* **Problem description**: Please rewrite the part of the items that opens with the line containing "Click the Vue devtools logo at the bottom" and runs through the end of the items, substituting "star" for "bookmark" and keeping everything else the same. Omit the pictures from your answer.

— BEGIN Input for this task —

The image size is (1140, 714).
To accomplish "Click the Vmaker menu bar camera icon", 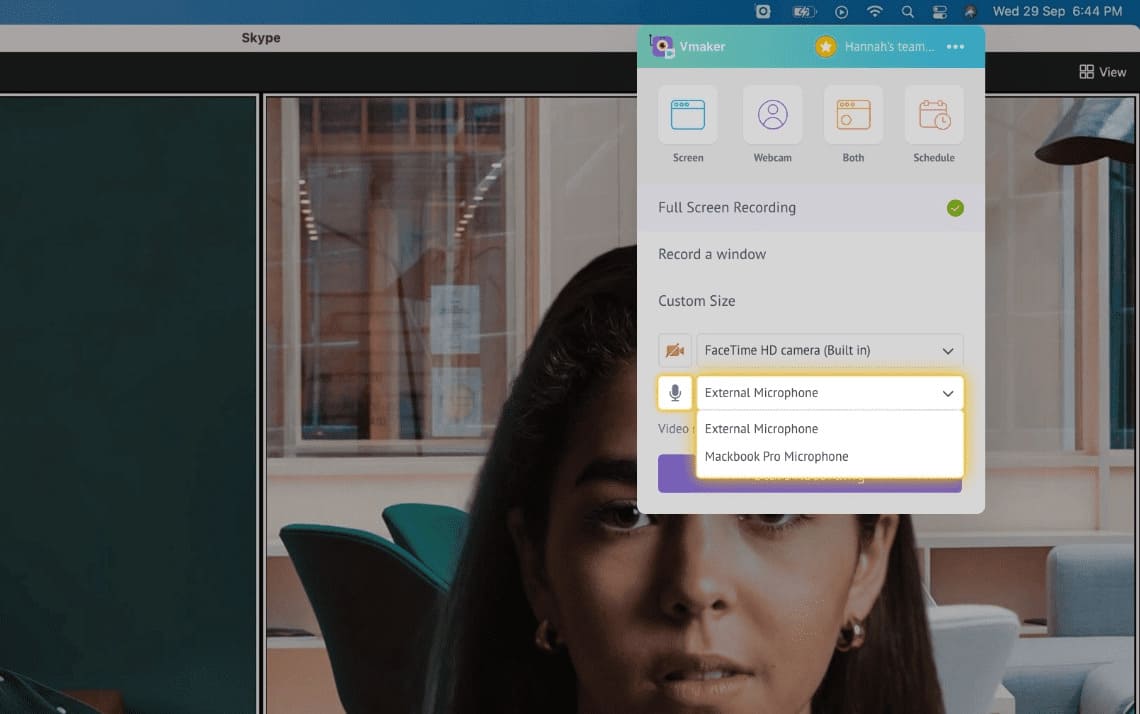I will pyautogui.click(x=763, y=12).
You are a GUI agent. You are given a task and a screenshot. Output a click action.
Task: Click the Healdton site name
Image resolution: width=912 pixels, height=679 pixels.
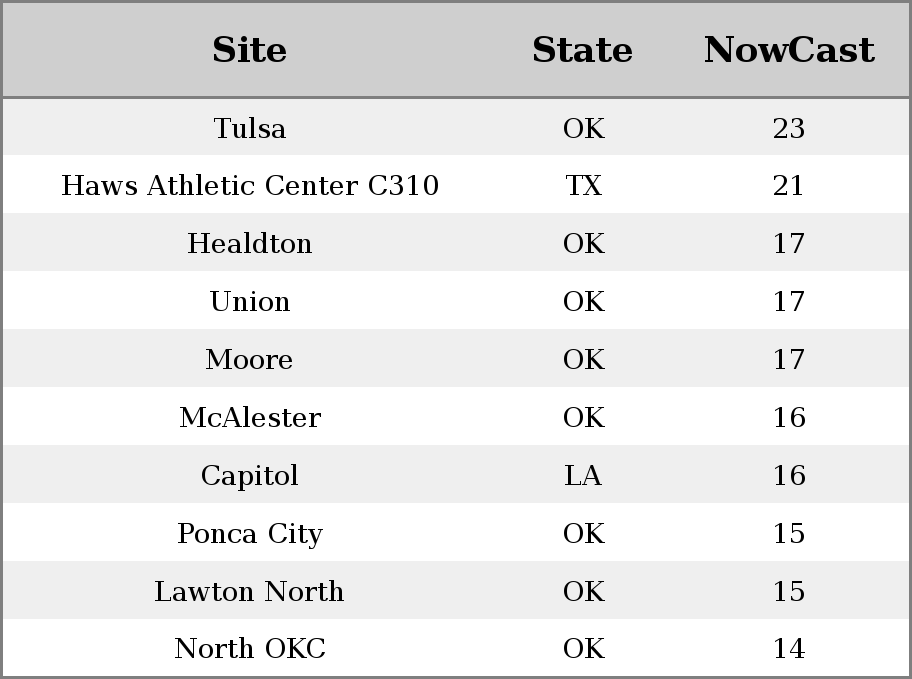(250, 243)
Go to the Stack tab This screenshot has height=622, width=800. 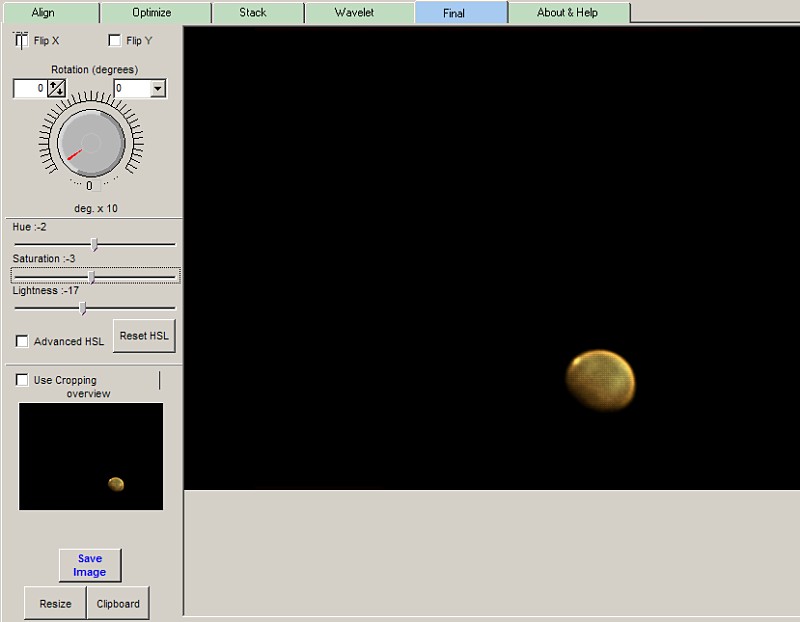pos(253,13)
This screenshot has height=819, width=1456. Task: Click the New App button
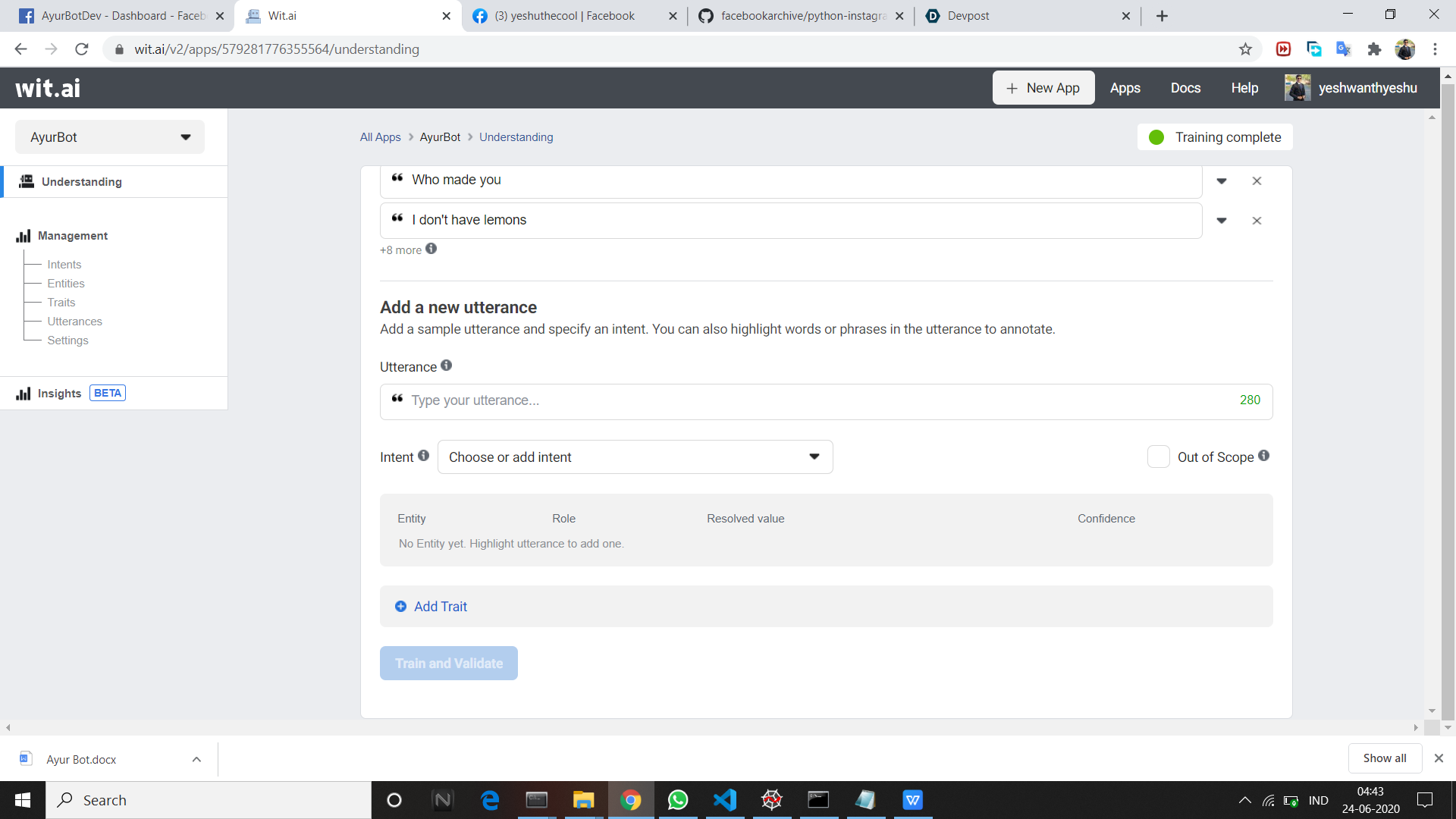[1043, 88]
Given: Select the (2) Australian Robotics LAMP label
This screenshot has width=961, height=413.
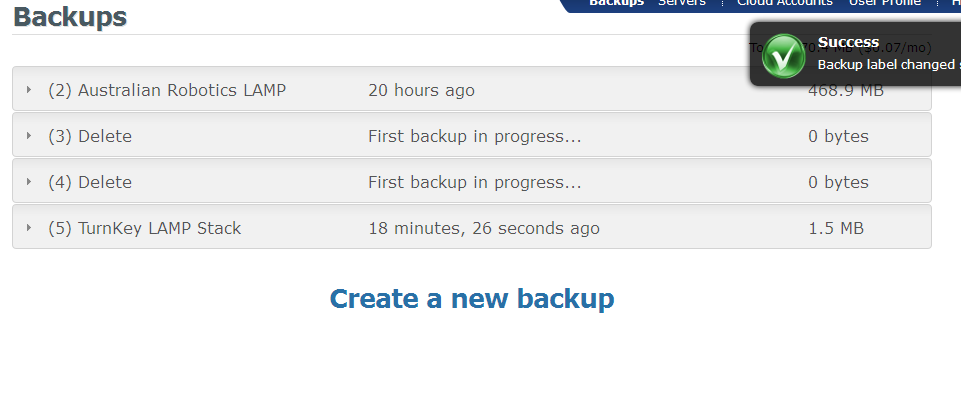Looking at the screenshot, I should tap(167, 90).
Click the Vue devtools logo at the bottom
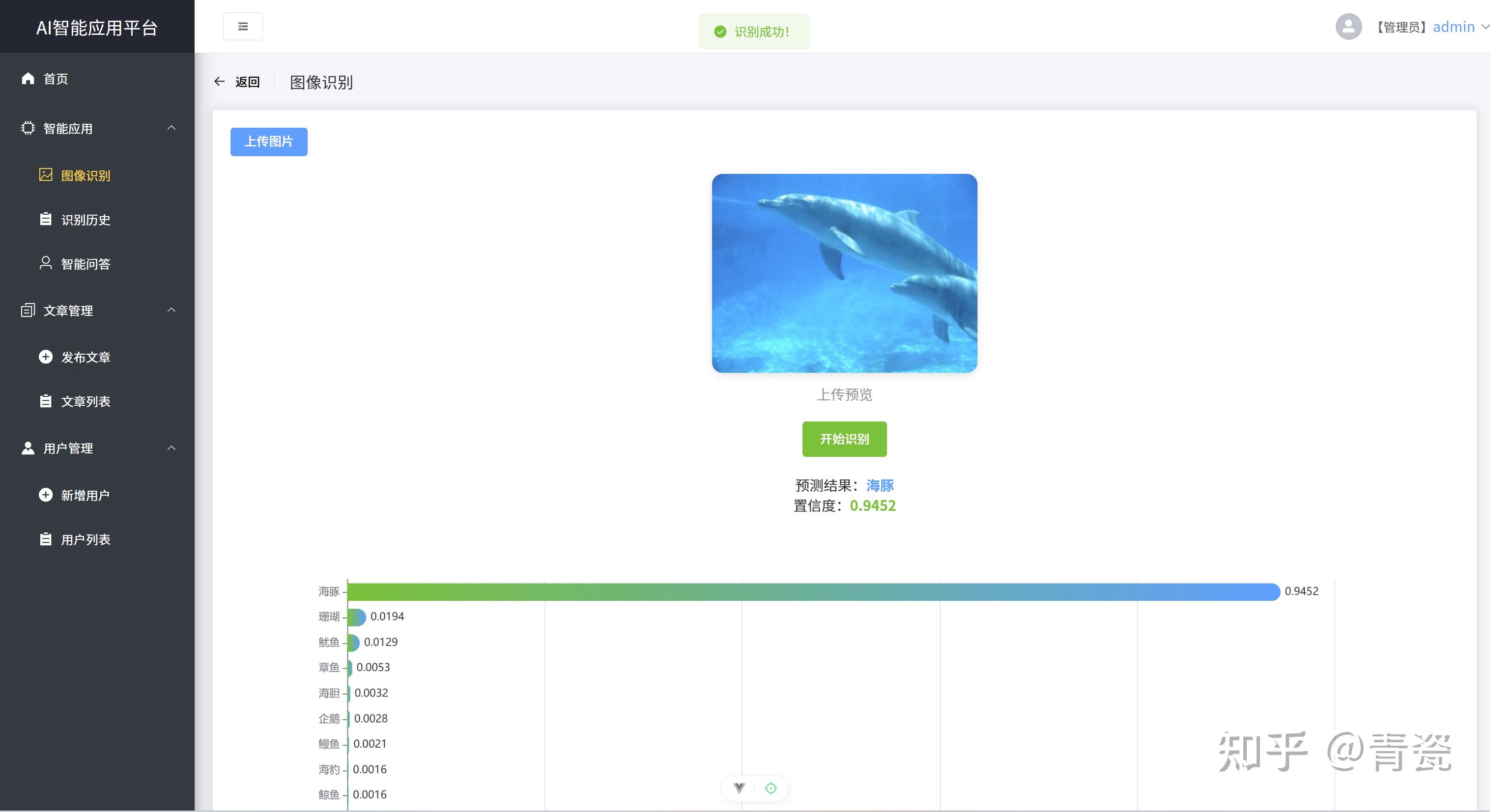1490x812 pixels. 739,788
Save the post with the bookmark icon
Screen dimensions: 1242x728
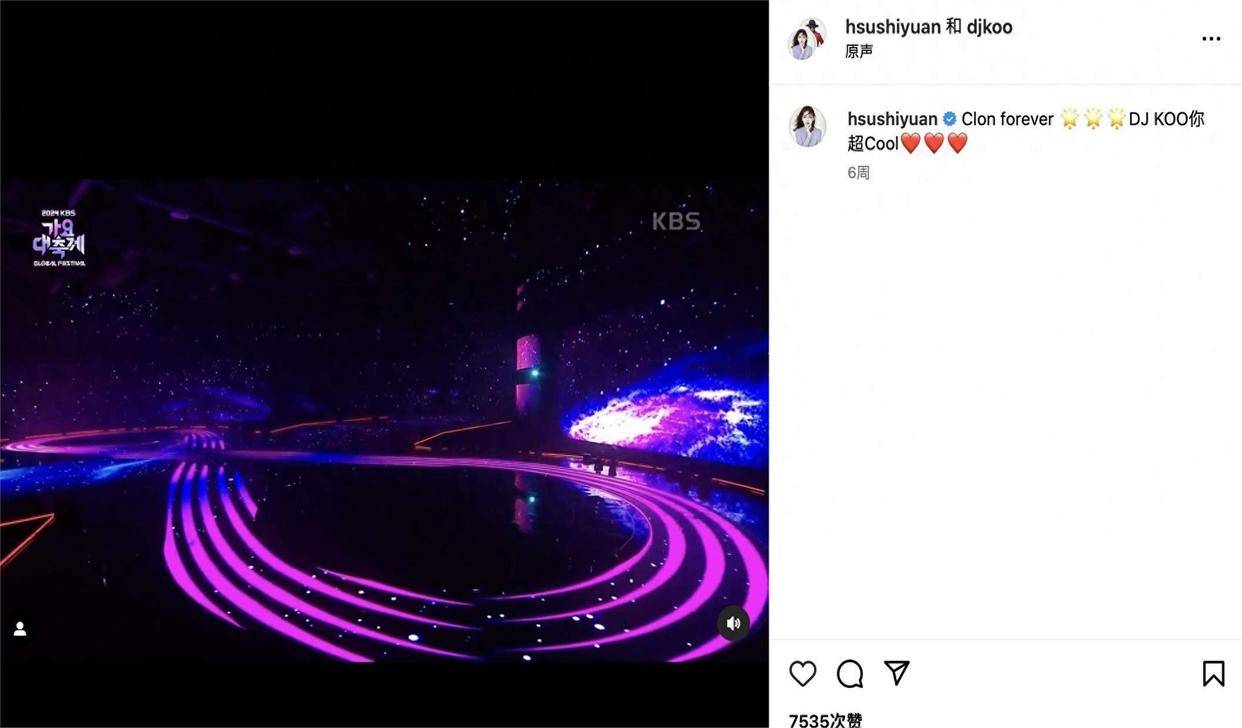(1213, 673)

— END Input for this task —

* **Task response**:
Click the Vue devtools logo at the bottom
1490x812 pixels. 739,788
Save the post with the star icon
Screen dimensions: 1242x728
(1213, 673)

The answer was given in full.